Brain fog: the new long COVID symptom
The elusive nature of brain fog

Despite its prevalence, brain fog remains a poorly defined medical phenomenon, often lacking a clear diagnostic criterion. Scientists have only recently started piecing together what causes it.
Beyond COVID

Although COVID-19 brought the term “brain fog” into public awareness, it has long been recognized in people suffering from chronic conditions such as fibromyalgia, lupus, chronic fatigue syndrome, and even as a side effect of medications or chemotherapy.
Chronic illness and cognitive challenges

Patients battling chronic conditions frequently describe brain fog as one of the most debilitating symptoms. Common complaints include an inability to focus, mental confusion, forgetfulness, and a general slowing down of thought processes that interfere with everyday living.
Shared symptoms

Regardless of the underlying condition, brain fog manifests similarly across different illnesses.
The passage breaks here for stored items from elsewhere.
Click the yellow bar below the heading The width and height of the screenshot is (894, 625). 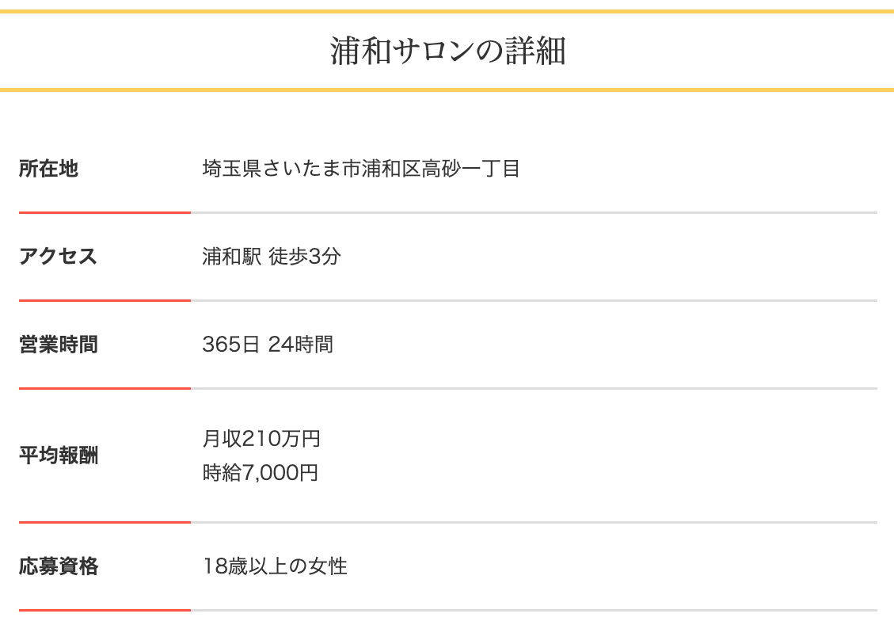tap(447, 90)
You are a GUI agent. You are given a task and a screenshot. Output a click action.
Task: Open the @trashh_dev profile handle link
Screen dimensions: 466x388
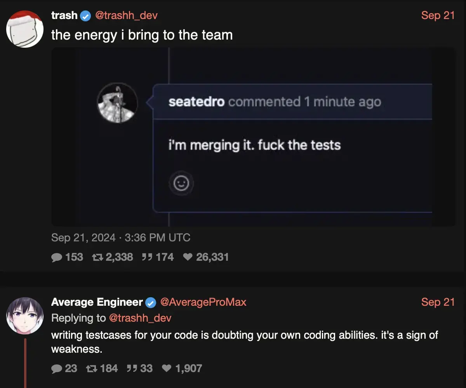127,16
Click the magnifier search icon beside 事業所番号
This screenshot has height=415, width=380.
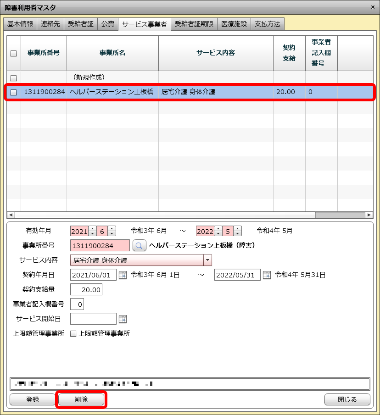pyautogui.click(x=139, y=246)
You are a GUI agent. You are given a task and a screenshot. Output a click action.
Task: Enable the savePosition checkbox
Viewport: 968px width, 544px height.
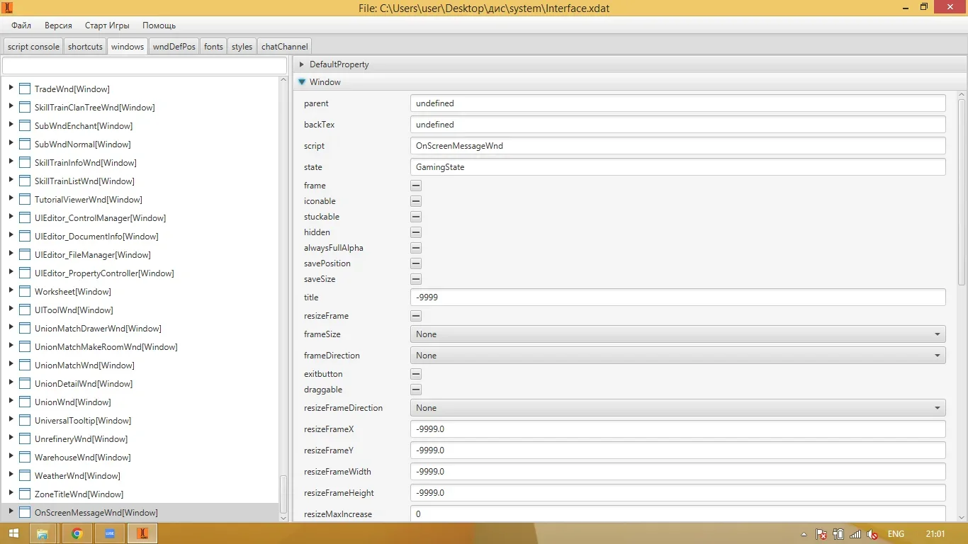click(416, 264)
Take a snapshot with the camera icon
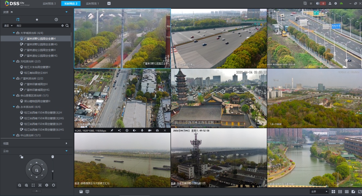Screen dimensions: 362x196 (157, 130)
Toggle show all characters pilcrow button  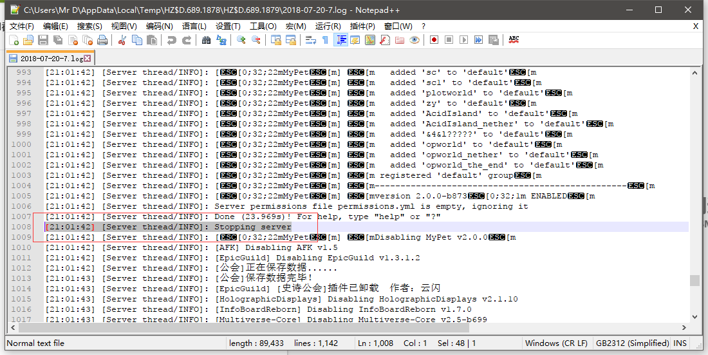(x=325, y=40)
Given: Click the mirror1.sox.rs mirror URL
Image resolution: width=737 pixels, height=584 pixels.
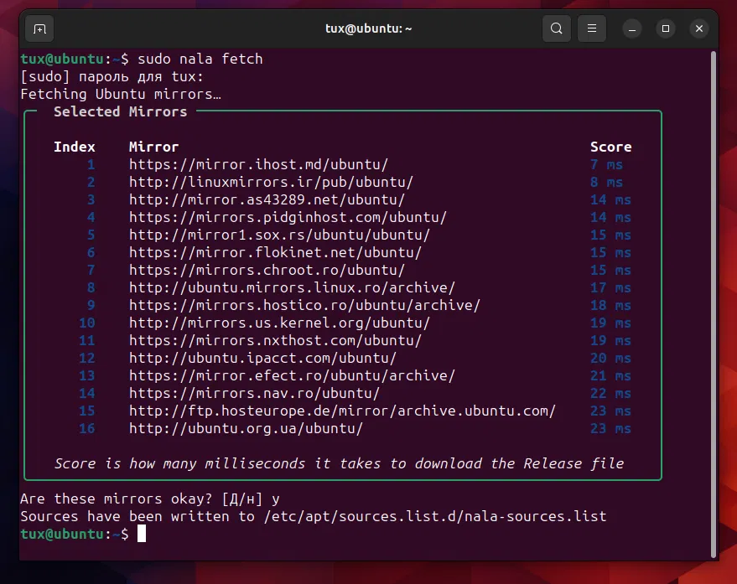Looking at the screenshot, I should (x=279, y=235).
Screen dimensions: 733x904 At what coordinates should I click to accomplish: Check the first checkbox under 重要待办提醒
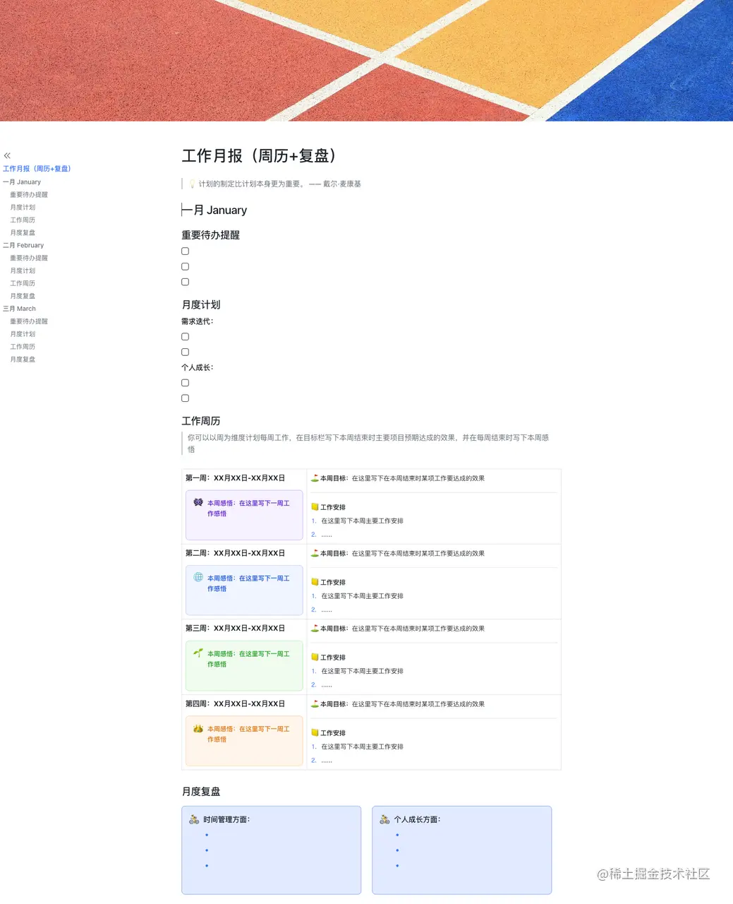(185, 251)
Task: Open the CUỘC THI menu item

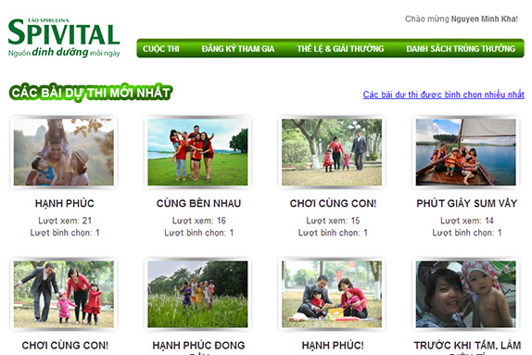Action: (161, 49)
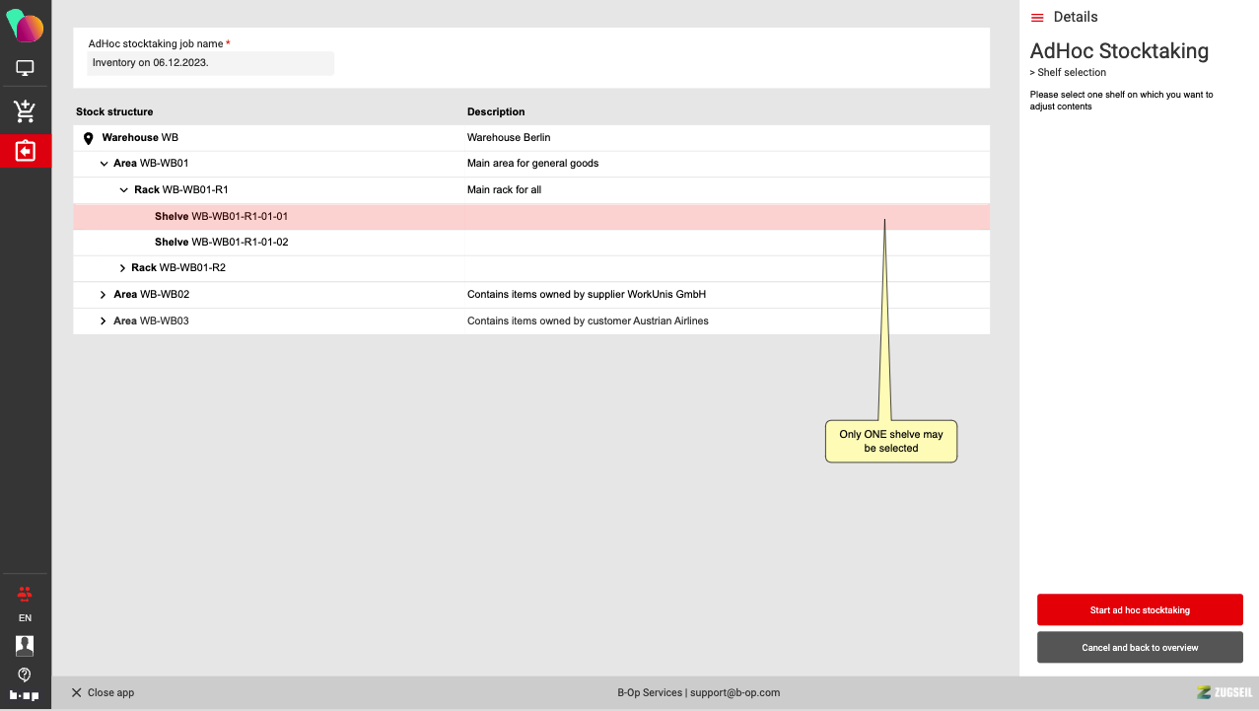Image resolution: width=1259 pixels, height=711 pixels.
Task: Click the hamburger menu icon beside Details
Action: click(1037, 18)
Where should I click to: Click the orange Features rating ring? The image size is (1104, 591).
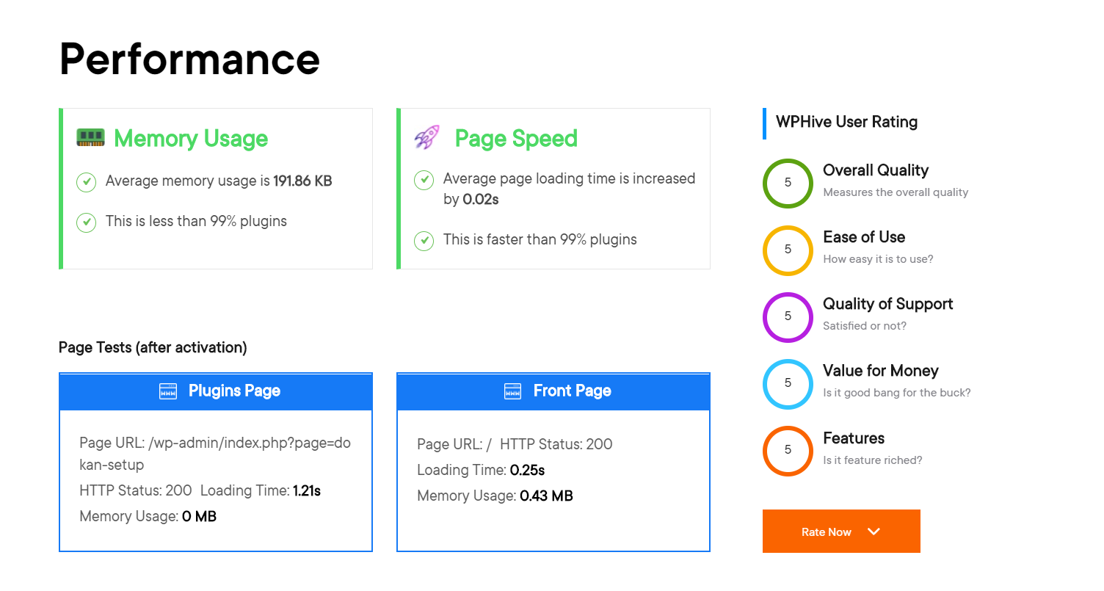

Neuropsychologists have noted that this includes clouded thinking, poor memory, and sluggish cognition.
Functional deficits

Experts believe brain fog reflects issues in critical cognitive functions. It indicates that the brain is not operating optimally, even if standard medical tests don’t show measurable abnormalities.
Dismissal of symptoms

There is a tendency among some healthcare providers to attribute brain fog purely to psychological causes. This bias particularly affects people with long COVID or chronic illnesses, and contributes to a delay in treatment.
Autoantibodies

In some cases, COVID-19 prompts the production of autoantibodies, which mistakenly attack healthy brain cells. This autoimmune response may further aggravate neuroinflammation and cause persistent cognitive deficits in individuals recovering from the virus.
Leaky blood-brain barrier

A recent study found that many long COVID patients with brain fog had leaky blood-brain barriers. This barrier normally protects the brain from harmful substances, but when compromised, it can let in toxins and worsen cognitive dysfunction.
The hormonal connection

Changes in hormone levels, such as during menopause, have been associated with reductions in brain region sizes and cognitive performance. These hormonal shifts might be a significant but underexplored factor contributing to brain fog symptoms.
Traumatic brain injuries

Brain fog symptoms are also common after traumatic brain injuries. These cases often involve low levels of growth hormone, which can affect brain function and mimic the same cognitive difficulties seen in long COVID and other conditions.
Microbial imbalance

Researchers believe the gut-brain connection might play a role in long COVID-related brain fog as well. Disruptions in gut bacteria could contribute to inflammation and brain changes, although this hypothesis still requires further investigation.
Seeking medical assessment

Persistent or severe brain fog should prompt a visit to a doctor. Clinicians can rule out reversible causes (such as sleep apnea or nutritional deficiencies) and look for signs of inflammation or neurodegenerative diseases.
Repurposing drugs

Some patients (especially those with chemo-related brain fog) report improvements with ADHD medications. These treatments may help improve focus and attention, though more research is needed to determine their broader effectiveness.
Immunotherapy

Medical practitioners are also looking into intravenous immunoglobulin (IVIG) as a means of treatment. It involves the infusion of donated antibodies, which is typically done for autoimmune diseases. The goal is to suppress harmful immune activity and protect brain cells from damage.